[Stored data entries]
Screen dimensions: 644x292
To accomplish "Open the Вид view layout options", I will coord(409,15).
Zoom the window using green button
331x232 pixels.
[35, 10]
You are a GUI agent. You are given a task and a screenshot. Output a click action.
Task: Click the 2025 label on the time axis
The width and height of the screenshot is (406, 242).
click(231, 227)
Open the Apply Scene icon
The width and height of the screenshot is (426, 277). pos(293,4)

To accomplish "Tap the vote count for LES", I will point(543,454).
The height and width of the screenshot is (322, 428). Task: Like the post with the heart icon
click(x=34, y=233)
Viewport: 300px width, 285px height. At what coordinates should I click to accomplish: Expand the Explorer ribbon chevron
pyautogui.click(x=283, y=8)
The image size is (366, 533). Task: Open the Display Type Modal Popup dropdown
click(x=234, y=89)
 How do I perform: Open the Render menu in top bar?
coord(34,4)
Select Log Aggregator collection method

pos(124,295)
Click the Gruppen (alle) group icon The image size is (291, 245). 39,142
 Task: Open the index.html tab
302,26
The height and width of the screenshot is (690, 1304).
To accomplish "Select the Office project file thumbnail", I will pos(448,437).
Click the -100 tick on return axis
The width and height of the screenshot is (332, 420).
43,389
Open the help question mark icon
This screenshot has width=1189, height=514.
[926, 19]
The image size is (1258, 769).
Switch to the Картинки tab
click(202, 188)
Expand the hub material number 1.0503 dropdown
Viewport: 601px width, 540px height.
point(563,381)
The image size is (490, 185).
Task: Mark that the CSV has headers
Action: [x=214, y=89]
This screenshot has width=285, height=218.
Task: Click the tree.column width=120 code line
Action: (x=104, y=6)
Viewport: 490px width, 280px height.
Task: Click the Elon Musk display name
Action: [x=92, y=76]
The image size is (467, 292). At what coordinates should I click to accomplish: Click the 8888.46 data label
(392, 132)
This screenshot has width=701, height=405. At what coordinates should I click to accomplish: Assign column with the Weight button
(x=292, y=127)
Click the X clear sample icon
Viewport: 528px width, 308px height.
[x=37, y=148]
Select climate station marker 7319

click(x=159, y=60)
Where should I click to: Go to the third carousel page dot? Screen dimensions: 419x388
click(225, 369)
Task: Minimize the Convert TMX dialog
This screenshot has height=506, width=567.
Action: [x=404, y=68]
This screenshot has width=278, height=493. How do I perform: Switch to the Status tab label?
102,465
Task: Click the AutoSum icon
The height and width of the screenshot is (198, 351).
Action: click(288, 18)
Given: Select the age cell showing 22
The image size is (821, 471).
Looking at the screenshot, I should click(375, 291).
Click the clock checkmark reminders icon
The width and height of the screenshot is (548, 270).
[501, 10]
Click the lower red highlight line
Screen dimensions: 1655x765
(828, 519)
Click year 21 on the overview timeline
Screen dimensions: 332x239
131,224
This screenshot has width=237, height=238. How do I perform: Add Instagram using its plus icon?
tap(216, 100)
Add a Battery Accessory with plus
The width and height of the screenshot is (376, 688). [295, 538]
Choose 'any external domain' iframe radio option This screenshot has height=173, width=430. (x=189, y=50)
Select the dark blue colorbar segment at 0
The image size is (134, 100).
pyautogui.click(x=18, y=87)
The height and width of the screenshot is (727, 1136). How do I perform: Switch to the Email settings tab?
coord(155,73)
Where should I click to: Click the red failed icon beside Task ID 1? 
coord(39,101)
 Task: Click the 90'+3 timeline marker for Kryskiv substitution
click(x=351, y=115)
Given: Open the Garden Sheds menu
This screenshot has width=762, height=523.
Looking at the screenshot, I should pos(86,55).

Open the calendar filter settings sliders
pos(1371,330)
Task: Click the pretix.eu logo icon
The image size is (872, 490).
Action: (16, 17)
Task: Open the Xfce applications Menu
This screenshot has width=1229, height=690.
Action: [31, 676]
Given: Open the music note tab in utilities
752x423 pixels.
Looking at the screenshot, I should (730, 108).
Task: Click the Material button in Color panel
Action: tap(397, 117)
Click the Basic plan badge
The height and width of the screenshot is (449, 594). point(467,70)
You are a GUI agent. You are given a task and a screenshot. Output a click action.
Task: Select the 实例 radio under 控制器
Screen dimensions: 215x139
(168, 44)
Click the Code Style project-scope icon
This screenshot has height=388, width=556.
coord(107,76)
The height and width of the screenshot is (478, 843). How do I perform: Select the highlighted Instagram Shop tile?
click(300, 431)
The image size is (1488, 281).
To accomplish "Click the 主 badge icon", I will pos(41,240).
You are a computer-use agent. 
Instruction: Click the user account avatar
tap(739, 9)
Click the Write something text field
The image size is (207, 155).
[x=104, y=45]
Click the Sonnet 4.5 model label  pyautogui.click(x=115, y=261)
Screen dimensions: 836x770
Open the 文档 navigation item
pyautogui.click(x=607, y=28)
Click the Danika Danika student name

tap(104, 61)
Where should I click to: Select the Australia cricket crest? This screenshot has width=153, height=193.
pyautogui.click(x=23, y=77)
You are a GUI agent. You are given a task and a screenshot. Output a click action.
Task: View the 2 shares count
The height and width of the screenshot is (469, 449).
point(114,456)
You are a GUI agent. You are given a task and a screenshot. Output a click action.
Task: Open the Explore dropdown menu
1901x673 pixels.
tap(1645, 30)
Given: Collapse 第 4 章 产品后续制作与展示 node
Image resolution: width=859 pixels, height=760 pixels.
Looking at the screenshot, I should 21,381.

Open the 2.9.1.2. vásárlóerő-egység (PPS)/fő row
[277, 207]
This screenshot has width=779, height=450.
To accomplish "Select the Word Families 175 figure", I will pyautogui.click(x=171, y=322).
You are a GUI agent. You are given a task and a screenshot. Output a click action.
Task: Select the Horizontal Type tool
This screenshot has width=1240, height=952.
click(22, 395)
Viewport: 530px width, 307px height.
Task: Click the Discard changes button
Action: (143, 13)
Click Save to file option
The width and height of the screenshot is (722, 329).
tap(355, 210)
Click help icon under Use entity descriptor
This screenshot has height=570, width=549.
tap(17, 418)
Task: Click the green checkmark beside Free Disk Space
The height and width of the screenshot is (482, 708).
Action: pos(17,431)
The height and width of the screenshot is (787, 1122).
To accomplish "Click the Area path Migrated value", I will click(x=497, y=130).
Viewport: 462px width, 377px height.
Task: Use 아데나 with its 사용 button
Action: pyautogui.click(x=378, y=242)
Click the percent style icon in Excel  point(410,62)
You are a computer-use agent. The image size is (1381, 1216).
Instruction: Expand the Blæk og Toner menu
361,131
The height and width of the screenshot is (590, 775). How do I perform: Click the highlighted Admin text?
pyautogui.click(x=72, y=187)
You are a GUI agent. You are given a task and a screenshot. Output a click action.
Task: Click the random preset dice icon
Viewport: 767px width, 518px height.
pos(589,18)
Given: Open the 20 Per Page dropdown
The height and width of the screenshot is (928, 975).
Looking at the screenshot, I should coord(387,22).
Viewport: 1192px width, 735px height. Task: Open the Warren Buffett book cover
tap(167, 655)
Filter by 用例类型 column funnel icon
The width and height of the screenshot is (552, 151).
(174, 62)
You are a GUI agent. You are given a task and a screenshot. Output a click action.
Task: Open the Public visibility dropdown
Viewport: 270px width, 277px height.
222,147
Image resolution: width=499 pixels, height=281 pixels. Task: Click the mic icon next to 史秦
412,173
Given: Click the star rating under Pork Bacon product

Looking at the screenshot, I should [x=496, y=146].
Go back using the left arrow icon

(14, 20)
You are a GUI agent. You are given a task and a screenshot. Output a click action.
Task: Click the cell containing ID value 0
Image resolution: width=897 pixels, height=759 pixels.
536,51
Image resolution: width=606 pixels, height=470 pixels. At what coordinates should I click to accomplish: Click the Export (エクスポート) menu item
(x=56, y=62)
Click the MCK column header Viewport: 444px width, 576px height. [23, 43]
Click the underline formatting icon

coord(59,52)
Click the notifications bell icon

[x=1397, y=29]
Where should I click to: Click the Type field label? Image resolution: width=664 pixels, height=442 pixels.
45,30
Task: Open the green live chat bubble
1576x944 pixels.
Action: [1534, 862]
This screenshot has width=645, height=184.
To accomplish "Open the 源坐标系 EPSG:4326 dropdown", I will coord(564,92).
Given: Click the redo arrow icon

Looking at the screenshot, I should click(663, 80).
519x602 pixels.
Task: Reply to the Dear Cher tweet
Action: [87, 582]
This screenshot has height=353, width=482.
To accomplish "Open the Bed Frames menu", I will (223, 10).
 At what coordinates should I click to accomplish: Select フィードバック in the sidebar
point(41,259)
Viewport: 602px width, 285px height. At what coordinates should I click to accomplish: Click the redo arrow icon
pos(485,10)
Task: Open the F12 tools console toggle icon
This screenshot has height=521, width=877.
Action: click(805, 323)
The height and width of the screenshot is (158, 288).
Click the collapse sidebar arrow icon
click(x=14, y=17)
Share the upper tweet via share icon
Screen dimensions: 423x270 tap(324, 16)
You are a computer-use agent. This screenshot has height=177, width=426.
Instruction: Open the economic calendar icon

▶ [Work to be completed]: Transcribe only the lines from the beginning of the entries to the line with "Task: Click the 2025 label on the time axis", inclusive, exactly as written.

▶ [Written answer]:
Screen dimensions: 644x292
To accomplish "Open the Вид view layout options", I will coord(409,15).
Zoom the window using green button
331x232 pixels.
[35, 10]
You are a GUI agent. You are given a task and a screenshot. Output a click action.
Task: Click the 2025 label on the time axis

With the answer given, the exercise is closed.